*PROMPT*.
A bare count is the expected answer, namely the number of lines in the records that have the word "Task".

*SUPPLIED DATA*.
╭──
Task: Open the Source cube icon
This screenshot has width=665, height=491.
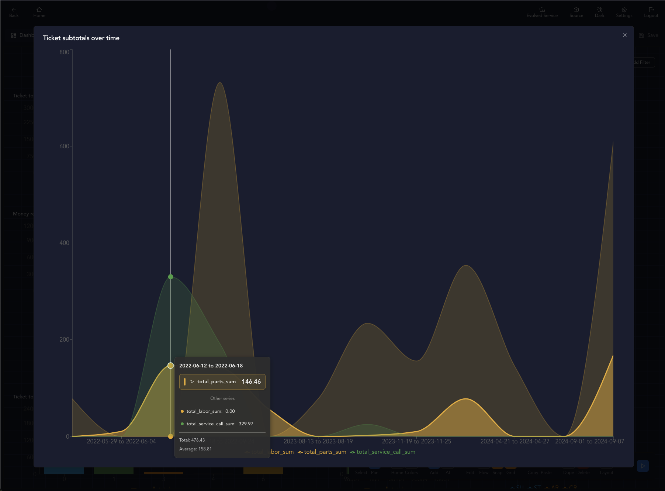Action: (x=576, y=10)
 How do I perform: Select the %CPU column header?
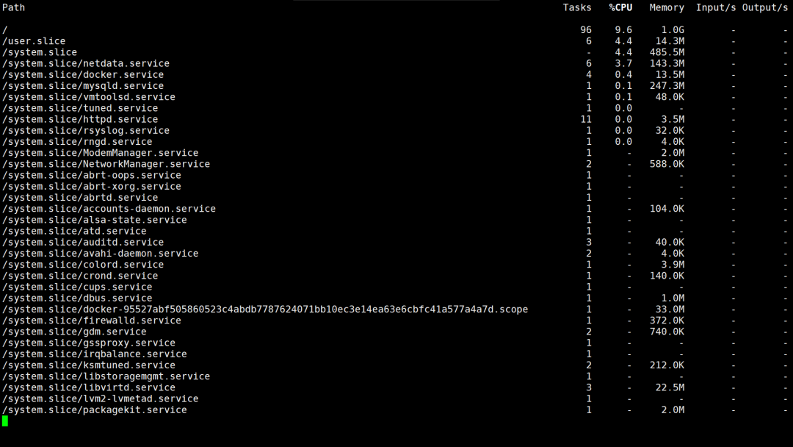click(x=620, y=7)
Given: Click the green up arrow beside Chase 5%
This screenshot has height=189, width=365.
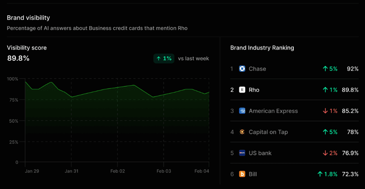Looking at the screenshot, I should coord(325,68).
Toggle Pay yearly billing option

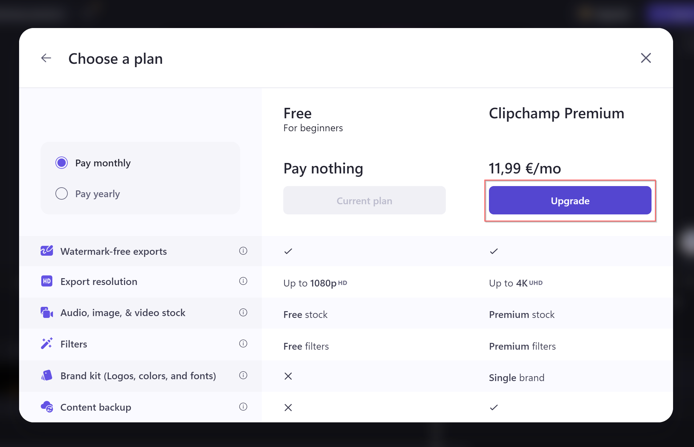[x=61, y=193]
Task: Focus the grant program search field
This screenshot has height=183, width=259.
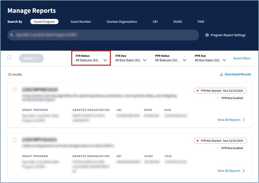Action: pos(104,35)
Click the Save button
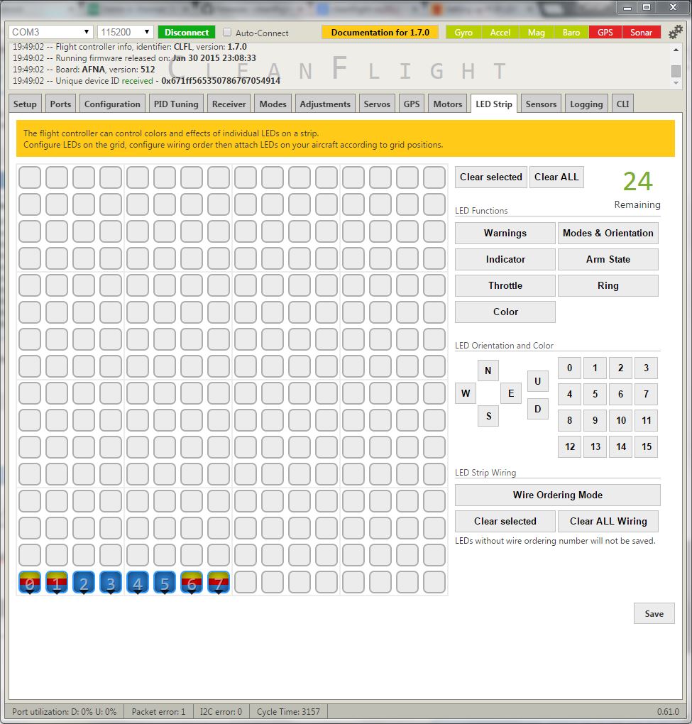This screenshot has height=724, width=692. coord(654,614)
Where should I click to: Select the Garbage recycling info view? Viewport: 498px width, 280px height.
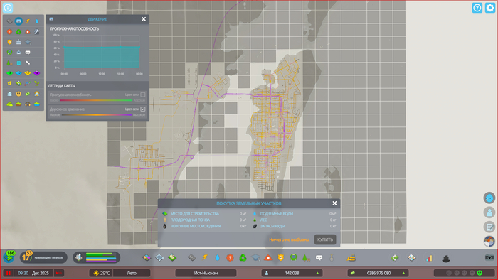point(18,32)
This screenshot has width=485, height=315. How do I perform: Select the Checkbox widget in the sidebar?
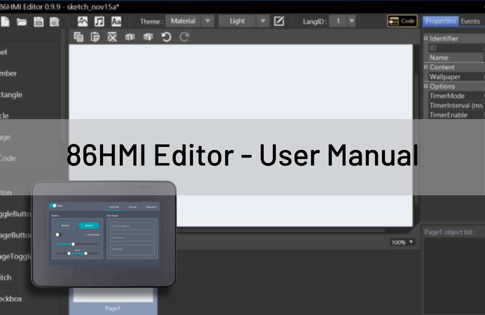[x=13, y=299]
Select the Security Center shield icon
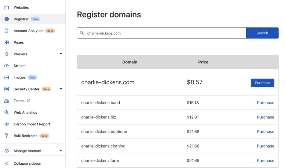Image resolution: width=285 pixels, height=168 pixels. pyautogui.click(x=7, y=89)
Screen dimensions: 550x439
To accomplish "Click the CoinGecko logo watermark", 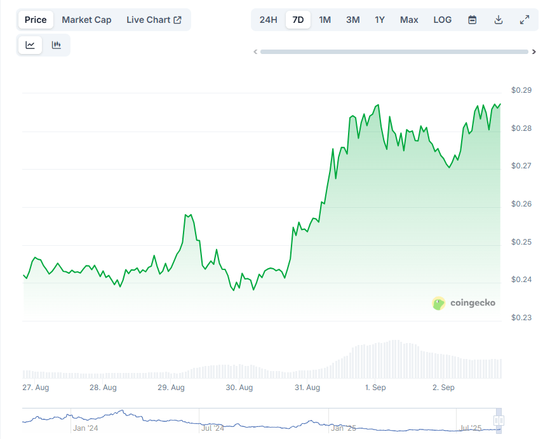I will pos(464,303).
╰──
*ANSWER TO THE PROBLEM*.
2